Collected data entries
BEGIN

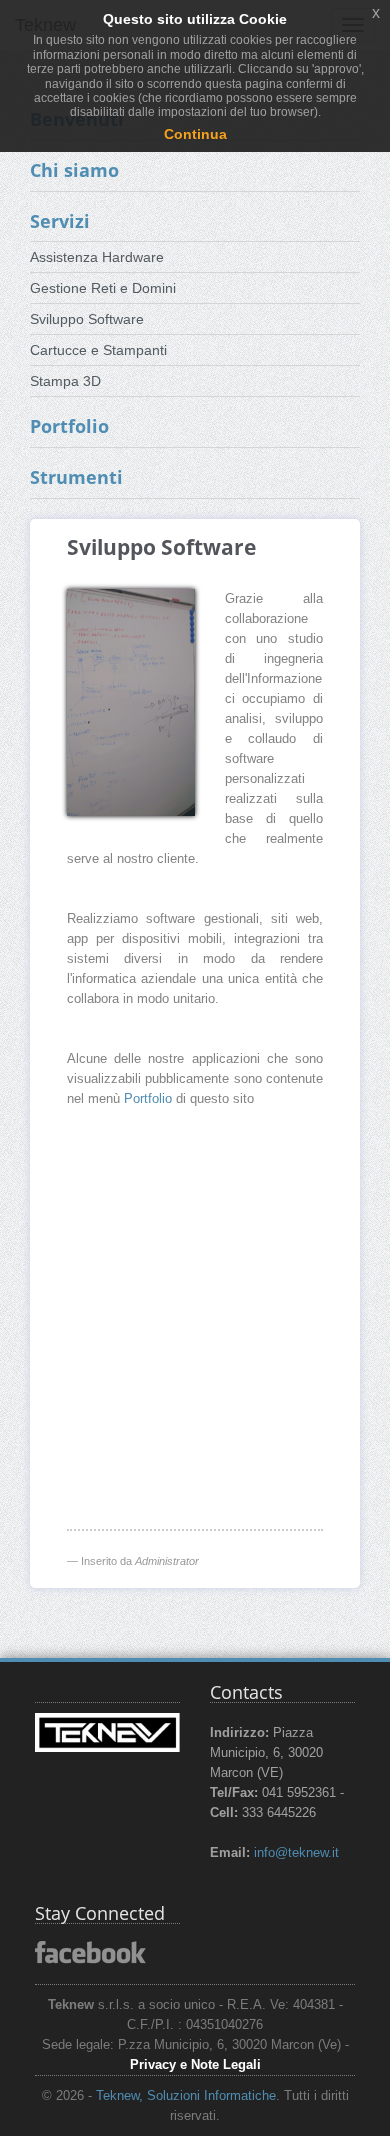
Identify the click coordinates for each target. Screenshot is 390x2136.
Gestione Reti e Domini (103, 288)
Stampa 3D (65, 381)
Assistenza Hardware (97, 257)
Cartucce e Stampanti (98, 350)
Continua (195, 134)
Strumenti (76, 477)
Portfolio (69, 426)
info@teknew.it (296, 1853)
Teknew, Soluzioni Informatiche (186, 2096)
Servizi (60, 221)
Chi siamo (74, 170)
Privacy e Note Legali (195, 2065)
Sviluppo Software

END

Restate the records above word for word. Skip every picture.

• _EXERCISE RESULT_:
Identify the click coordinates for each target. Screenshot is 390x2136.
Gestione Reti e Domini (103, 288)
Stampa 3D (65, 381)
Assistenza Hardware (97, 257)
Cartucce e Stampanti (98, 350)
Continua (195, 134)
Strumenti (76, 477)
Portfolio (69, 426)
info@teknew.it (296, 1853)
Teknew, Soluzioni Informatiche (186, 2096)
Servizi (60, 221)
Chi siamo (74, 170)
Privacy e Note Legali (195, 2065)
Sviluppo Software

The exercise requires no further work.